Las Vegas Sun

April 24, 2024

Business:

Secretary of state under fire for trying to close business license loophole

Democratic Party Convention

Secretary of State Ross Miller addresses the Nevada State Democratic Party Convention on June 26, 2010, at the Flamingo.

The imaginary Jane Smith, selling canned beans from her house and earning less than $27,000 a year, is exempt from the state’s $200-a-year business license fee.

But what about Jane Smith Canned Beans, LLC, making the same amount and also selling them from her home? Does that company have to buy a license?

From 2003 to 2009, such companies were required to shell out money to the state to do business. But in 2009, that changed, costing the state $10 million a year in tax revenue.

It’s a shift in state policy that Secretary of State Ross Miller takes responsibility for and said should never have happened. Miller has been on a yearlong quest to require thousands of home-based businesses on file as limited liability companies and corporations to again pay the business license fee.

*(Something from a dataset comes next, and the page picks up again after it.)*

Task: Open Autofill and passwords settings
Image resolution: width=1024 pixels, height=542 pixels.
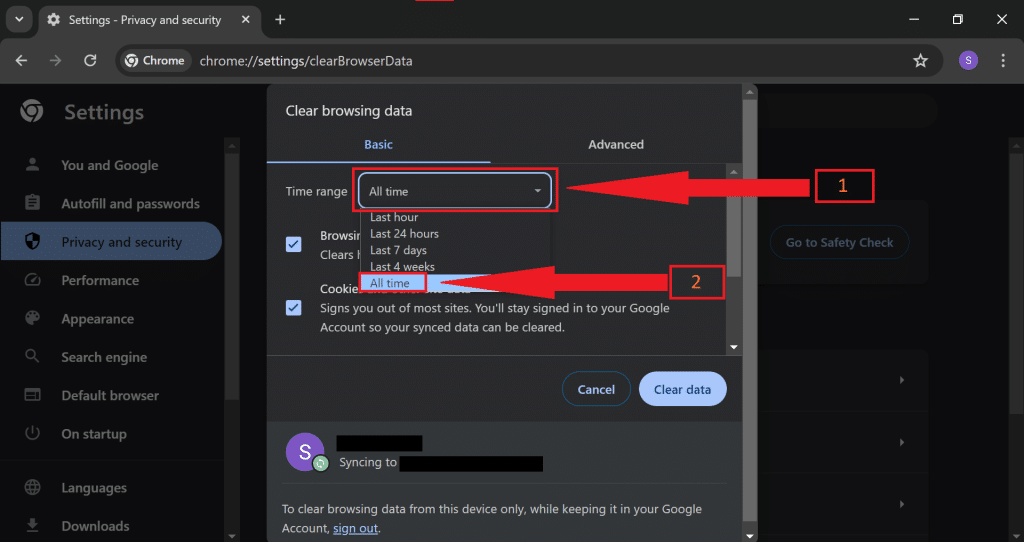Action: click(x=130, y=204)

His effort failed at the 2011 Legislature and at a legislative subcommittee meeting in December. Another legislative committee meeting in February could approve Miller’s proposed regulations, but he doesn’t think he has the votes. He is now pursuing his case in court.

The effort, which in the words of Miller will “close a loophole,” has drawn fire from Republican lawmakers and a trade group that registers companies. Expanding who pays the fee amounts to a tax increase on fledgling businesses, these opponents say.

The proposal, said Matthew Taylor, president of the Nevada Registered Agents Association, “does nothing but affect our state’s smallest enterprises.”

“The failure rate on home-based businesses are high enough without placing additional burdens on them,” he said.

The state never had the right to treat “natural persons” — human beings — differently than corporations and LLCs, he said, adding that Miller lost the policy argument in 2011, when his bill didn’t pass the Legislature.

“His office has no authority to ignore the outcome of his attempts to change the statute,” Taylor said.

Miller’s frustration at his inability to change the law is apparent. He said it reflects a larger unwillingness on the part of state lawmakers to tackle tough issues.

“All these questions that are raised about whether we have the political will to reform an unstable revenue structure in this state, this issue provides a perfect case study that the members of the Legislature don’t have the will to do it,” he said. “This is an opportunity to bring approximately $20 million over the biennium to the table by closing a loophole that didn’t exist until 2009. Many major business interests, including Las Vegas Chamber of Commerce, supported it. And they still haven’t done anything with it.”

In 2003, with the state looking for money, lawmakers passed the $100-a-year business license fee. It was administered under the Department of Taxation. But the department was so understaffed that, it was widely believed, it only collected a fraction of the tax it should have. So in 2009, with the state again looking for money, lawmakers proposed increasing the business license fee to $200. Collection of those fees would be put under the Secretary of State’s office, which already collected information on companies.

Soon after taking over those responsibilities, the Secretary of State’s office interpreted the statutes to say that home-based LLCs and corporations making less than $27,000 a year were deemed exempt from paying the fee. When revenue failed to come in at projections, the office investigated and found almost 100,000 businesses — including a bowling alley and nail salon — had claimed the exemption, which at the time only required a check to an online form.

Miller said his office was stunned at the number of businesses that sought the exemption. Many were fraudulently filed, audits found.

Miller noted that national law enforcement agencies and legislation are criticizing states like Nevada that have lax incorporation rules for allowing “shell companies” that might have ties to money laundering and tax evasion.

In August, Miller stopped accepting home-based business license exemptions online. Now, operators must fill out paper forms and have them notarized.

Taylor and his group are suing over the new regulations and some of the questions that Miller is asking. If people are falsely filing claims, the state should go after them for perjury, he said.

“If the secretary of state believes that fraud has occurred, we believe he should pursue the individual,” Taylor said.

No study has been done to show the depth of the fraud, he said.

The Nevada Registered Agents Association has sued Miller’s office because it now asks for information like the company’s revenue and officers’ salaries, which are beyond the scope of its duties, Taylor said.

Miller said if it succeeds, the lawsuit would prevent his office from doing due diligence, claiming the registered agents want to go to an “honor system” on paying the state business tax.

Miller filed a counter claim, arguing that his office, in 2009, remade policy that had existed since 2003. In it, Miller asks the court to force LLCs and companies to pay the $200 business license fee.

If the registered agents are successful, Miller said his office wouldn’t be able to verify anyone’s information.

“We’ll be holding up a banner in front of the Carson Capitol that says, ‘If you pay the state business license fee, you’re an absolute idiot.’ We wouldn’t be able to verify anything even if you lied,” he said.